Estreia esta quinta-feira a bela e perturbadora, longa-metragem de Laura Wandel.
Não são muitos os grandes filmes a abordar de frente, com rigor, justiça e profundidade, o universo infantil. Do que nós somos quando temos algures entre seis e dez anos, quando já temos marcados fortes traços da personalidade mas ainda representamos um terreno aberto para o muito que temos para aprender, em casa, na escola, no mundo à nossa volta.
"Recreio", a esplendorosa mas altamente perturbadora obra de estreia na longa-metragem da belga Laura Wandel, entra para esse número restrito de filmes onde estão, entre outros, "Ponette" de Jacques Doillon, ou o mais recente "Petite maman - Mamã pequenina" de Céline Sciamma.
"Recreio" acompanha o regresso às aulas de Nora e do seu irmão mais velho, Abel. Quando tudo indicava que seria este a ocupar-se da irmã, num universo - a escola - que lhe era ainda desconhecido, é Nora que vai denunciar, a encarregadas, professoras e ao pai, os episódios de bullying de que Abel é vítima.

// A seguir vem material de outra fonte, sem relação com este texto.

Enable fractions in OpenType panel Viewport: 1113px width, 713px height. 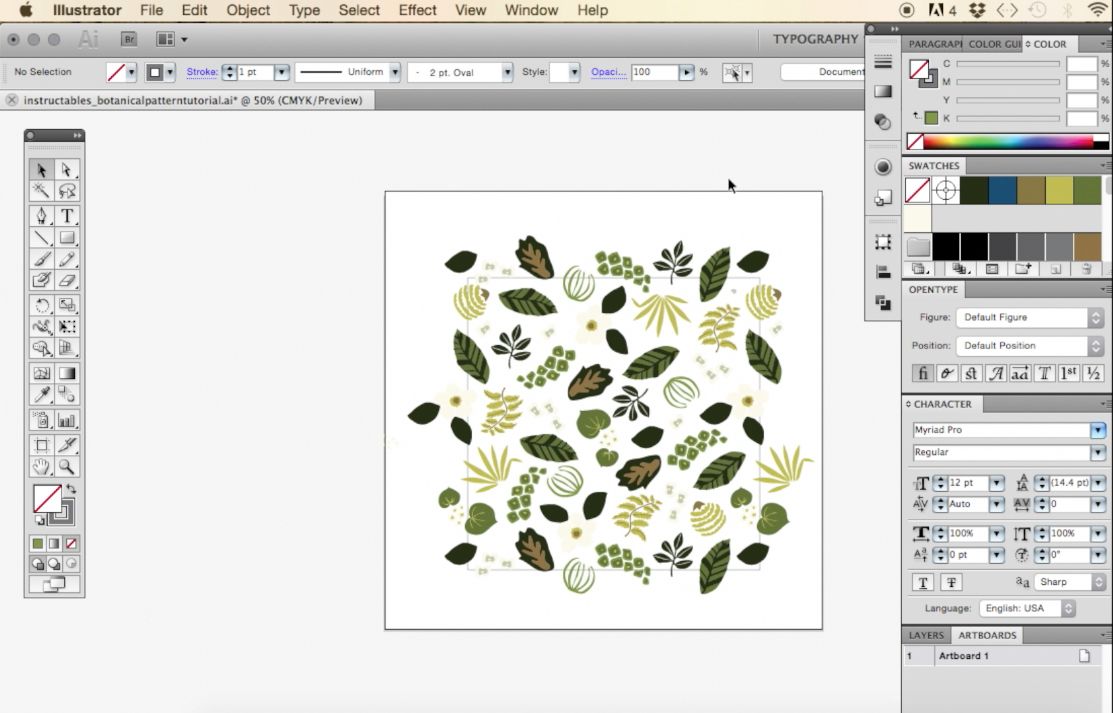1091,372
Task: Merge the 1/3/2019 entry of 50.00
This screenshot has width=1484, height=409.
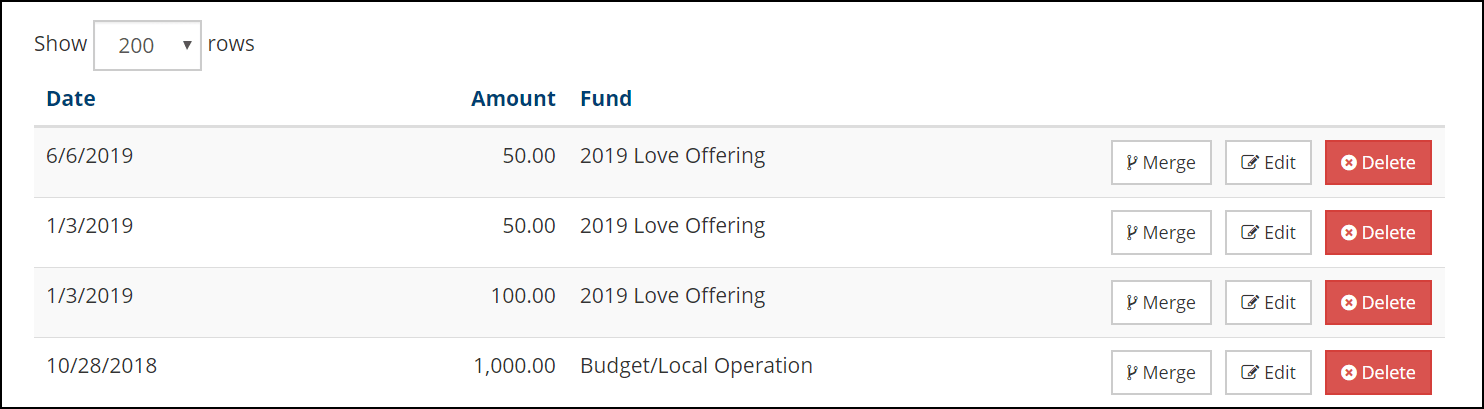Action: 1161,233
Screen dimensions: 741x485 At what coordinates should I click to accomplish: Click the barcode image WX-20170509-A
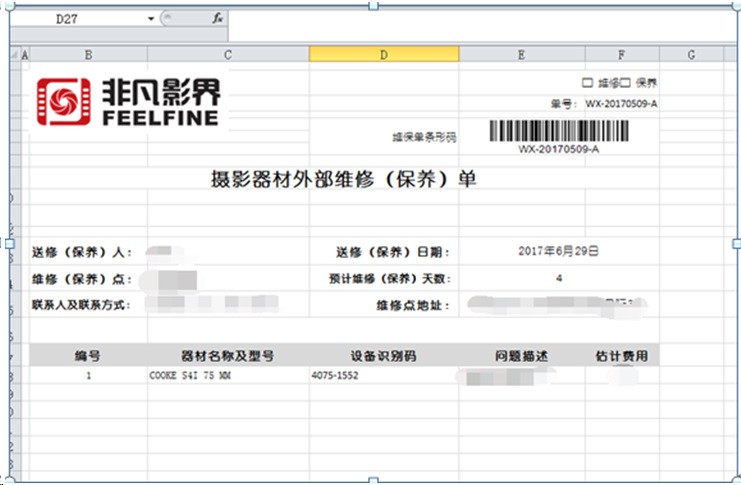558,132
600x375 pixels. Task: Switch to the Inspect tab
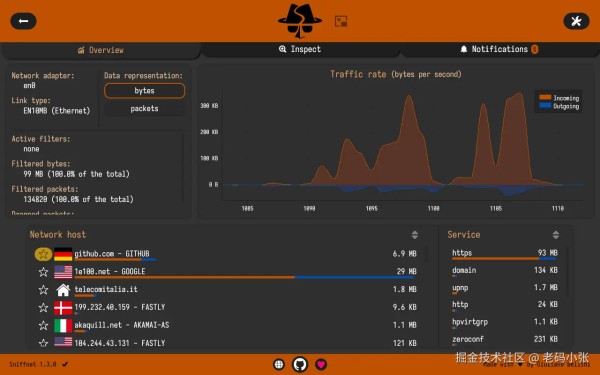300,49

Percebe-se cedo que Laura Wandel, apesar de evidentemente apaixonada pelo tema e pelas crianças que filma, nos está a falar não apenas da infância mas da condição humana. Wandel explora temas como a violência e o sexismo. A segregação e a exclusão. Família e fraternidade.

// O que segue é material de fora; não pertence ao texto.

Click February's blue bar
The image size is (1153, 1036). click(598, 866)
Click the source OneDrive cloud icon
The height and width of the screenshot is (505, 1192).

Não mostra as crianças como seres anódinos, asséticos, sem emoções, puros e imaculados. Não tem medo de mostrar que, naquelas idades, já somos assim, para o bem e para o mal. E dá pistas. A mãe está completamente ausente da equação dramática. Para o pai estar tão presente, não pode estar a trabalhar. Desempregado? É o mais provável, mas a realizadora esconde-o, para não passar para o lado fácil da denúncia social.
Com a câmara sempre ao nível das crianças e do seu olhar, são os adultos que têm de se colocar à sua altura. Dizer que têm de se baixar seria deselegante e impróprio. Levados, quase se diria, pela mão da impressionante Maya Vanderbeque, "Recreio" c onfirma a pujança atual do cinema belga, multipremiado em Cannes, de cuja edição de 2021 vem esta obra que nos revela uma cineasta do futuro.